In any case, it might be wise to diversify your selection. You want to be able to have food available for both emergency, get-up-and-get-out occasions, as well as long term situations following a major natural or manmade disaster.
And by the way, while we’ve been talking food here, don’t forget to store up your water supplies, as well. FEMA recommends having access to one gallon of water per person per day for a minimum of three days.
A Word About Shelf Life
Naturally, you want your emergency food supplies to last as long as safely possible. Keep in mind these variable factors that directly impact shelf life:
Generally speaking, you want to keep temps in the storage area relatively low. Higher temperatures tend to promote bacteria growth, so the cooler the better. Most experts agree that 40 degrees Fahrenheit is optimal.
Bacteria also thrives in light, so you want to keep the light in your storage area low.
Bacteria also loves moisture, so again, keep it low as possible. A recent study showed that reducing moisture content in many foods by as little as a single percentage point can doubt the shelf life.
Oxygen is another factor in reducing shelf life, so keep it as low as possible to extend shelf life. That’s just one reason freeze dried foods are so popular with preppers.
For Best Results
Be flexible in your food choices. We’ve found that a good way to decide which foods to store is what some call the 40/30/20/10 food split. Here’s how it works.

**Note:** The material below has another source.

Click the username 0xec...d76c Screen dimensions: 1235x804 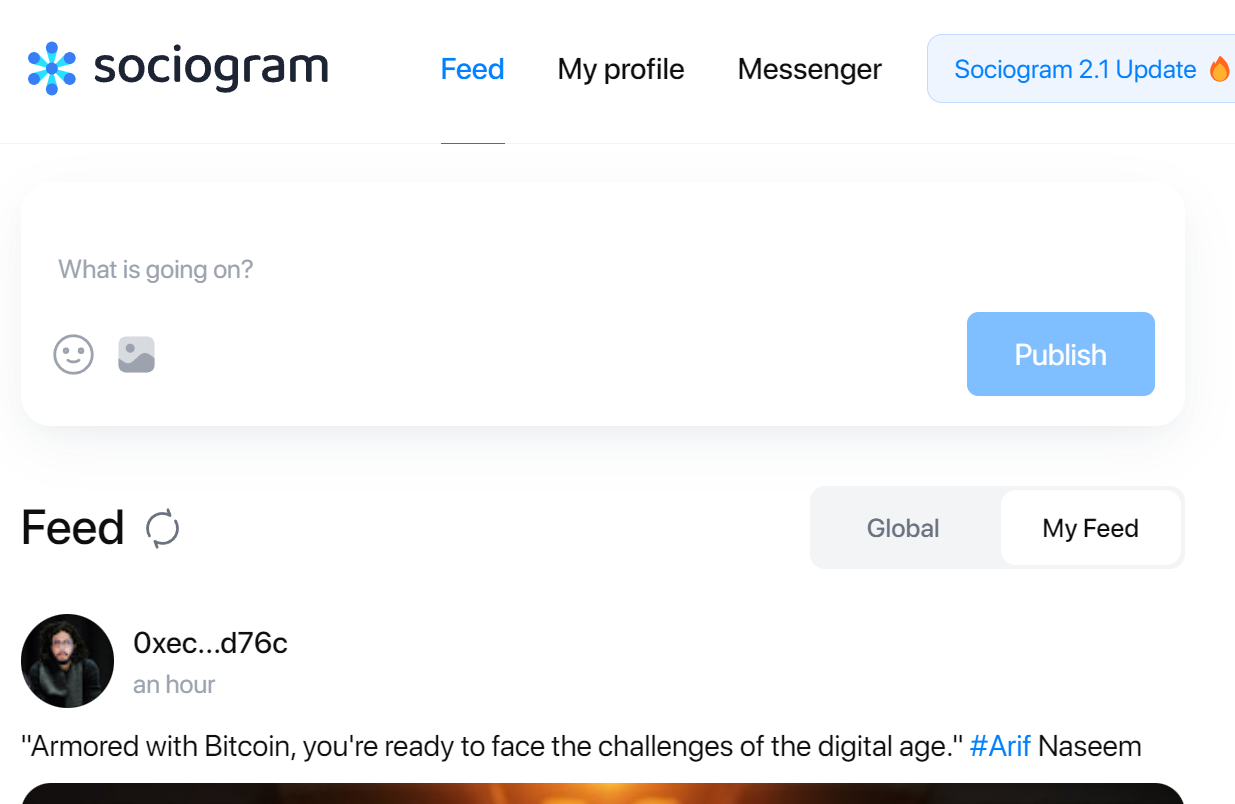pos(211,643)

40% of Your Most Preferred Foods
These would be the kind of food that best fits your family’s normal diet or food choice (canned, freeze dried, etc.). Store large quantities as necessary to keep your family alive over an extended period.
30% of Your Next More Preferred Foods
This could be food that tastes a bit better and helps boost spirits during a difficult time. Throw in a few treats that store well (such as dried fruit).
20% of Diversified Foods
If you’re preparing to shelter in place and built up your supplies with, for example, 5 gallon buckets of rice and beans, then you should also diversify with a more mobile food such as MREs or freeze dried foods. The change in the menu will help your family feel less restricted and life spirits at the same time.
10% of Miscellaneous Foods
These would be the foods that you otherwise would not consider storing. They may be lower in calories, have a shorter shelf life, or are not as mobile. It’s always a good idea to add a small percentage of these to your pantry, just to diversify your selection a bit.
Choosing the Right Emergency Food: The Most Important Step
Hopefully we’ve given you some food for thought—no pun intended. But whatever your emergency food supplies eventually look like, the most important step is to get started now.
Begin by writing down you initial thoughts on what your pantry should look like, then head off to the store.
The sooner you begin, the safer you and your family will be.